List of tasks:
- A) Answer these questions from the forum thread on early full-suspension bikes.
(i) Who painted the Pro Floater?
(ii) Where is CPATCRASH's X frame on display?
(iii) What was Hballs' Miyata rigged up with front and rear?
- B) For each statement, say yes or no depending on whether the forum thread on early full-suspension bikes supports it. Quote the words that decide it.
(i) The Pro Floater has welded cable guides.
(ii) DeeEight guessed the AMP style frame was a Battle Tomahawk.
(iii) Guitar Ted named CrossTrac as a notable early design.

Selected extract:
Or all full suspension bikes @ http://www.firstflightbikes.com/full.htm


----------



## Guitar Ted (Jan 14, 2004)

*Spencer Owyang*

Didn't he design the Monolith full suspension bike? That had to have the worlds largest pivot on that thing! And that "airbag" front fork was, shall we say, "interesting". While we're on the subject of airbags, I'd like to also mention CrossTrac as a notable early design.


----------



## CPATCRASH (Mar 9, 2004)

Hey! That's my old Pro Floater and it's one of the ones Richard made. It has the riveted cable guides not the welded ones. It was painted by Cycle Fantasy. Green with glow in the dark powder in the paint. I still talk to the guy who has it.

My X frame is on display in First Flight bicycles. I kind of wish I had them both back.


----------



## CPATCRASH (Mar 9, 2004)

Also one of my old bikes. It's one of the first Chumba Wumba's Ted built.


----------



## mik_git (Feb 4, 2004)

i seem to remmeber (have the vdeo somewhere) of the guy whos name esacapes me (world dh champ in 91?maybe) riding a fisher rs1 in world cups in 92, and somebody riding the kestral nitro on the kamakazi from the kamakazi video from 89... but i could be wrong.

when i got into mtbing in '92 an australian buyers guide listed the cannonfdale delta v1000/2000 and the trek pogo things... and i remember seeing a prototype gt in MBA that looked more like an amp...


----------



## DeeEight (Jan 13, 2004)

nwmtb said:


> Shayne....what's the AMP style frame that's in the background of this picture ? Curtlo ??
> 
> later, Chad


probably a battle tomahawk judging from the seatstrut machining.

Dean, Dagger, Rocky, Supergo, FatChance, and a host of others had B-3 clones.


----------



## Tracerboy (Oct 13, 2002)

*'93 Fisher Alembic*

1993 Fisher Alembic @ http://www.firstflightbikes.com/1993_Fisher_Alembic.htm
Hey Jeff:

The Alembic is a real sweet bike! I know it's a rare bike but has it been ridden and what was it like? I just drooled all over myself when I saw the pictures.  
Also,what's up with the name? Thanks.


----------



## flyingsuperpetis (Jan 16, 2004)

*Rad almighty.*

The first FS bike I saw anyone take seriously was Hballs Miyata rigged up with RS-1s front & rear. It was the first design that anyone really thought seemed practical.

It'd have been neat to go back in time & see what'd happen with JT & HB on a couple of modern DH bikes... Or if it'd make that big a difference. Seems the courses back then were more suited toward the bikes at the time, so a thousand inches of travel may not have been all that much help.

Given data:
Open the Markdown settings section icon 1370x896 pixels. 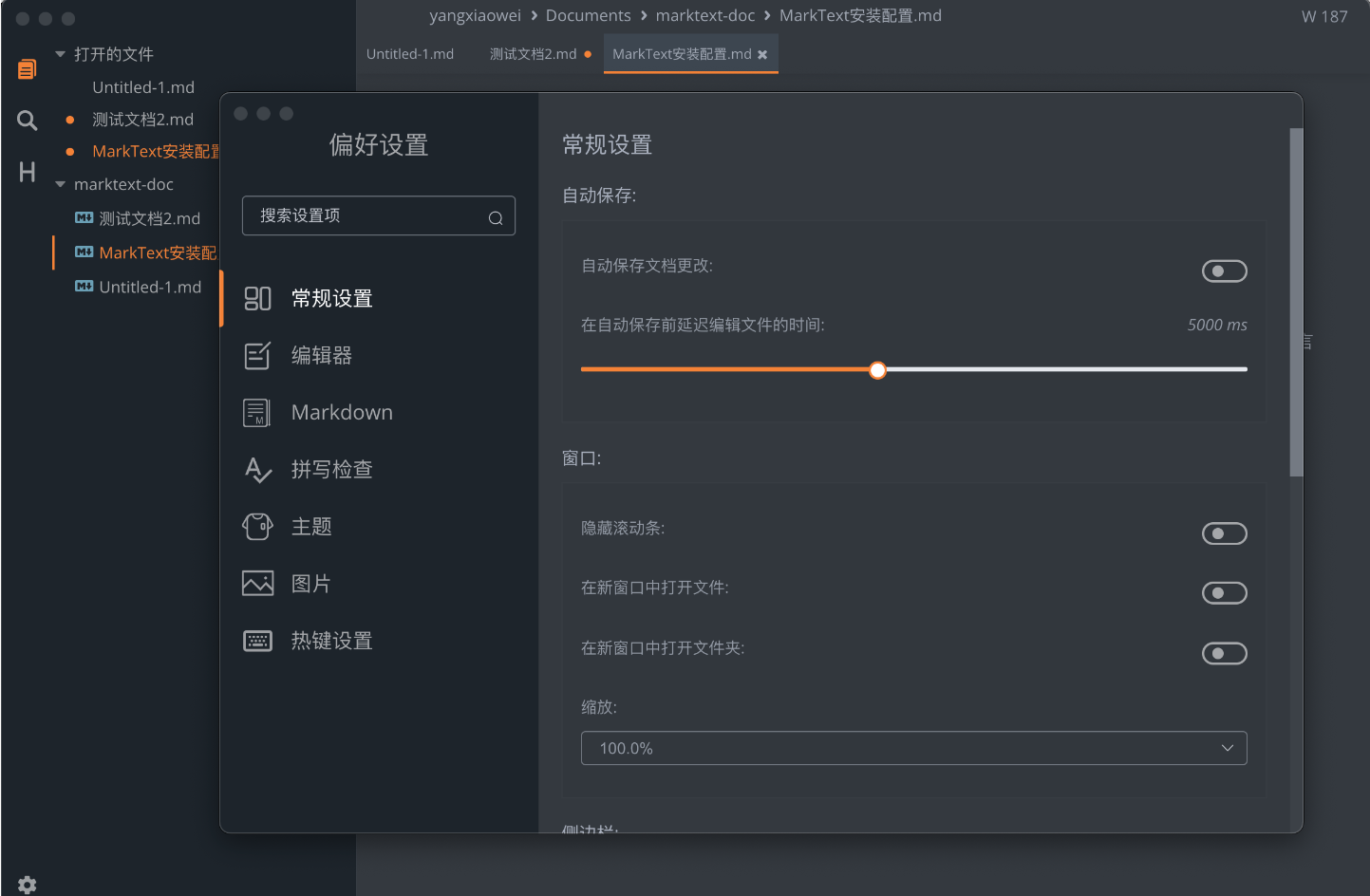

Final answers:
- A)
(i) Cycle Fantasy
(ii) First Flight bicycles
(iii) RS-1s

- B)
(i) No: "It has the riveted cable guides not the welded ones."
(ii) Yes: "probably a battle tomahawk judging from the seatstrut machining."
(iii) Yes: "I'd like to also mention CrossTrac as a notable early design."